Quelle:
----------------------------------------

Seit drei Jahren bietet der Gründer von „Berlin Kultour“ Führungen zu
Themen wie Street Art, Architektur und Stadtentwicklung für
unterschiedliche Zielgruppen in Berlin an. Mit seiner aktuellen Tour
„Geflüchtete in historischer Perspektive“ betrachtet der 31-jährige
Kunsthistoriker die Migrationsgeschichte als Motor der Entwicklung der
Stadt Berlin.
„Das Thema Migration ist aktuell in aller Munde und wird oft als negative
Folge der Globalisierung interpretiert. Dabei ist Einwanderung überhaupt
kein neues Phänomen und für die Entwicklung Berlins immer schon zentral
gewesen“, eröffnet der schmächtige junge Mann mit Rauschebart und
Männerdutt vor der barocken Kulisse des Palais Podewil im Berliner
Klosterviertel seine Tour. Das Palais, erbaut von einem hugenottischen
Einwanderer, greift Allers als exemplarisch für die erste große
Einwanderungswelle Berlins heraus.
## Eine alte Neiddebatte
„Ein Drittel der Bevölkerung hatte den Dreißigjährigen Krieg und die Pest
nicht überlebt, man brauchte die Zuwanderer als Arbeitskräfte regelrecht“,
erklärt er. Er zieht eine historische Stadtkarte aus seinem weißen
Turnbeutel, um zu demonstrieren, wie klein das Besiedlungsgebiet des
6.000-Seelen-Dorfs Berlin zu dieser Zeit noch war. Aufgrund ihres Glaubens
in Frankreich verfolgt, fanden die Hugenotten, ebenso wie zahlreiche
jüdische Familien um 1700 Zuflucht in Berlin durch einen Erlass des
„Großen“ Kurfürsten Friedrich Wilhelm. Mit offenen Armen wurden sie auch
damals eher weniger empfangen. „Sprachbarrieren, kulturelle Unterschiede
und dann bekamen die Hugenotten auch noch Steuervergünstigungen: Anschläge
auf die Häuser der Einwanderer waren keine Seltenheit“, zieht Tobi Allers
die traurige Parallele zur Jetztzeit.

----------------------------------------

(Einträge zum Auffinden von Text und Elementen)
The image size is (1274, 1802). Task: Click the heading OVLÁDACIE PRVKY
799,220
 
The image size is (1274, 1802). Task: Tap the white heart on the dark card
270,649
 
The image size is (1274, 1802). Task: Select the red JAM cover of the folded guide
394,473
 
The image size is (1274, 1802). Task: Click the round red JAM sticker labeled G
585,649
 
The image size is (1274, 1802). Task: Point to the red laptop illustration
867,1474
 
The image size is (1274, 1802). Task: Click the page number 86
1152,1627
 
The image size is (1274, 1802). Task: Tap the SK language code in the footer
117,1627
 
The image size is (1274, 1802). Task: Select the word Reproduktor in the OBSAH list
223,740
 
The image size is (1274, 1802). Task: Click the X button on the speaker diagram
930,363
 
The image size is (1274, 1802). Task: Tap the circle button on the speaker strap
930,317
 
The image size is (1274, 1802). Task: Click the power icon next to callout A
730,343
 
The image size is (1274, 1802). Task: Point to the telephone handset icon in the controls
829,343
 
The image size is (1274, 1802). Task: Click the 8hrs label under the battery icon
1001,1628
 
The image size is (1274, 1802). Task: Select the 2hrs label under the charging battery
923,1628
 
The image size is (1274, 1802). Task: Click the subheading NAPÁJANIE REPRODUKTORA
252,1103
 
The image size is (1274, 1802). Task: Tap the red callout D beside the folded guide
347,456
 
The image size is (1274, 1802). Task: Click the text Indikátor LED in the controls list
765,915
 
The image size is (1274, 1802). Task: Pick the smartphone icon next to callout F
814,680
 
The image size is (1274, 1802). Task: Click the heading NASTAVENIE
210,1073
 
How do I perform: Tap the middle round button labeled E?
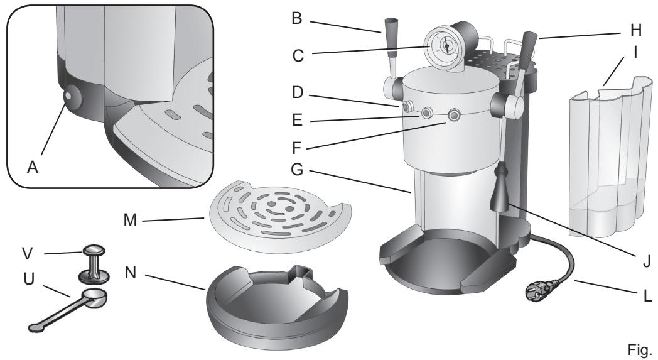(x=427, y=113)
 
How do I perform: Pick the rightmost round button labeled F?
(x=452, y=116)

----------------------------------------

Geben Sie den Absatz der Quelle, der mit „Ein Drittel der Bevölkerung“ beginnt, in gekürzter Form als Stichpunktliste wieder und behalten Sie dabei seine wesentlichen Fakten bei. Die Datensätze werden für die Bearbeitung nicht benötigt.

- Ein Drittel der Bevölkerung hatte den Dreißigjährigen Krieg und die Pest nicht überlebt, daher wurden Zuwanderer als Arbeitskräfte dringend gebraucht.
- Berlin war damals ein Dorf mit 6.000 Einwohnern. Allers zeigt das kleine Siedlungsgebiet auf einer historischen Stadtkarte.
- Um 1700 fanden die in Frankreich wegen ihres Glaubens verfolgten Hugenotten sowie zahlreiche jüdische Familien durch einen Erlass des „Großen“ Kurfürsten Friedrich Wilhelm Zuflucht in Berlin.
- Mit offenen Armen wurden sie eher nicht empfangen. Es gab Sprachbarrieren und kulturelle Unterschiede, zudem erhielten die Hugenotten Steuervergünstigungen. Anschläge auf die Häuser der Einwanderer waren keine Seltenheit.
- Tobi Allers sieht darin eine traurige Parallele zur Gegenwart.